(Items contained in a dataset)
________________
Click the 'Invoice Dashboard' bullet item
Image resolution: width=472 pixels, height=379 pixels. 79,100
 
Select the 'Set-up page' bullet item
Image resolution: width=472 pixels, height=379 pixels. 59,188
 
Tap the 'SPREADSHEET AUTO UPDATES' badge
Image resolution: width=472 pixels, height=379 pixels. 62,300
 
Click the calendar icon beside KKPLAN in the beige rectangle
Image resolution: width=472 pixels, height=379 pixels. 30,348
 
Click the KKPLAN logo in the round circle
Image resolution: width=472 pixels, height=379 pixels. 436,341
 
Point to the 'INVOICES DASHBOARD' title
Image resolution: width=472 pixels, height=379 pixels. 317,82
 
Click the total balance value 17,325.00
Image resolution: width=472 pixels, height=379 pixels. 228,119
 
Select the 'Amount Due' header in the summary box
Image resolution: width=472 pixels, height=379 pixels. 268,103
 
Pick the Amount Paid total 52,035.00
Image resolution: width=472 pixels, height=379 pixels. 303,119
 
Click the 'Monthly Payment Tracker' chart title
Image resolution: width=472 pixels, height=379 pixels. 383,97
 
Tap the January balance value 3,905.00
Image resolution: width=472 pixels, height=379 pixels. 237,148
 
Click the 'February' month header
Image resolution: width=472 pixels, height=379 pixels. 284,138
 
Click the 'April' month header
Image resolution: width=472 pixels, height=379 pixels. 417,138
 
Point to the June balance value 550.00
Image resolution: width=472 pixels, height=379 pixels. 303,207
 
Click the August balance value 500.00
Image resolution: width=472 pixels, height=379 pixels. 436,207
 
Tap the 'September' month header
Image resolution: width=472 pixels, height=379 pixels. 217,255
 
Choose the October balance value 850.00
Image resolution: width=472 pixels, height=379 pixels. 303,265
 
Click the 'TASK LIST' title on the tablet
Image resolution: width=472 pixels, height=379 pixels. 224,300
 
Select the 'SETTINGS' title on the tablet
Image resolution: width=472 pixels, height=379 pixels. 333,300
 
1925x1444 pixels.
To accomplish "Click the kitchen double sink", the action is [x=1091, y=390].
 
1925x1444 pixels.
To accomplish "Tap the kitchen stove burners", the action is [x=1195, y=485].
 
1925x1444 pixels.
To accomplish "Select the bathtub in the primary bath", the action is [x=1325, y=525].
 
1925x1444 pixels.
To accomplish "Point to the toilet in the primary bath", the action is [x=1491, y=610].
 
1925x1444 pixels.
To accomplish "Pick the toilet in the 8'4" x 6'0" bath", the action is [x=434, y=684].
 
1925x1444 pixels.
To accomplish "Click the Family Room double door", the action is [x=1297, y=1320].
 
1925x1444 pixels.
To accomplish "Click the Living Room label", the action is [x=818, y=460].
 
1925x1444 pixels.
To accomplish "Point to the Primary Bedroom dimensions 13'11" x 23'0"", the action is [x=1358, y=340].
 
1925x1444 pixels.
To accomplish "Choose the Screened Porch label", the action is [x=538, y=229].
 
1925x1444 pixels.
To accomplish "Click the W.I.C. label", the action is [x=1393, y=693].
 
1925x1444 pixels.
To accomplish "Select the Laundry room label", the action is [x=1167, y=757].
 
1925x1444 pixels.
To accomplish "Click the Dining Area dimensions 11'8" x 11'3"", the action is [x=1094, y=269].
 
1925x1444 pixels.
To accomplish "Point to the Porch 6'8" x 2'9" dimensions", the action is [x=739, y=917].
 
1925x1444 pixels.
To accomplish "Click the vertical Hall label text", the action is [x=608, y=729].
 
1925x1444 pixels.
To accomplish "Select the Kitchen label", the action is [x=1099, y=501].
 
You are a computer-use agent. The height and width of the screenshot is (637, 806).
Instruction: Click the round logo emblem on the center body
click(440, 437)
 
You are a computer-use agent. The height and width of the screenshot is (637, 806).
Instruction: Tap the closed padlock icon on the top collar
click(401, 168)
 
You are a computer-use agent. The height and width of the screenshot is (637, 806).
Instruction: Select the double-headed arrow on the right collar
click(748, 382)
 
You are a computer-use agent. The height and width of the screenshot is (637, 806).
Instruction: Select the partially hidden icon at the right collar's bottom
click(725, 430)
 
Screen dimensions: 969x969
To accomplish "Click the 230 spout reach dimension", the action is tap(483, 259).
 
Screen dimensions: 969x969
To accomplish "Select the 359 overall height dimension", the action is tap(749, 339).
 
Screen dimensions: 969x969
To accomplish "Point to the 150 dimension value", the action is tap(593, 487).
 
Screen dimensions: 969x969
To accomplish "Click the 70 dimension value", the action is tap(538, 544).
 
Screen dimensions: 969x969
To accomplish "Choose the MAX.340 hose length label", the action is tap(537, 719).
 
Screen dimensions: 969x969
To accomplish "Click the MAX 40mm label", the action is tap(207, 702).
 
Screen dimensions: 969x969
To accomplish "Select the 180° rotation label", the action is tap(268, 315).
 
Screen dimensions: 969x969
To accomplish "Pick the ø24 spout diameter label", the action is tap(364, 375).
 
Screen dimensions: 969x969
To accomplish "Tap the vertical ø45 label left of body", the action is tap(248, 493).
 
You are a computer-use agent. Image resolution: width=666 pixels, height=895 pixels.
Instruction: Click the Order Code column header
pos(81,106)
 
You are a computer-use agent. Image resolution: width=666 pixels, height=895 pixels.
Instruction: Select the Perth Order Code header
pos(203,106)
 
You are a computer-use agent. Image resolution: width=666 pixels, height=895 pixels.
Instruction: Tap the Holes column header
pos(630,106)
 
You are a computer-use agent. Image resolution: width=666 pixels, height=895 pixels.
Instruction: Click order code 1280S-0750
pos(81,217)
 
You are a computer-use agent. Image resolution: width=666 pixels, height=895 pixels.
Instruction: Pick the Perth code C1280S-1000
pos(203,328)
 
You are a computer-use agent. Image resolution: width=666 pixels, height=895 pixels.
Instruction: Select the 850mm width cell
________________
Update the items from the line with "Click the August balance value 500.00" to the line with "Image resolution: width=472 pixels, height=379 pixels. 333,300" by changing "balance value" to "balance figure", and leave everything else as it is.

Click the August balance figure 500.00
Image resolution: width=472 pixels, height=379 pixels. 436,207
 
Tap the 'September' month header
Image resolution: width=472 pixels, height=379 pixels. 217,255
 
Choose the October balance figure 850.00
Image resolution: width=472 pixels, height=379 pixels. 303,265
 
Click the 'TASK LIST' title on the tablet
Image resolution: width=472 pixels, height=379 pixels. 224,300
 
Select the 'SETTINGS' title on the tablet
Image resolution: width=472 pixels, height=379 pixels. 333,300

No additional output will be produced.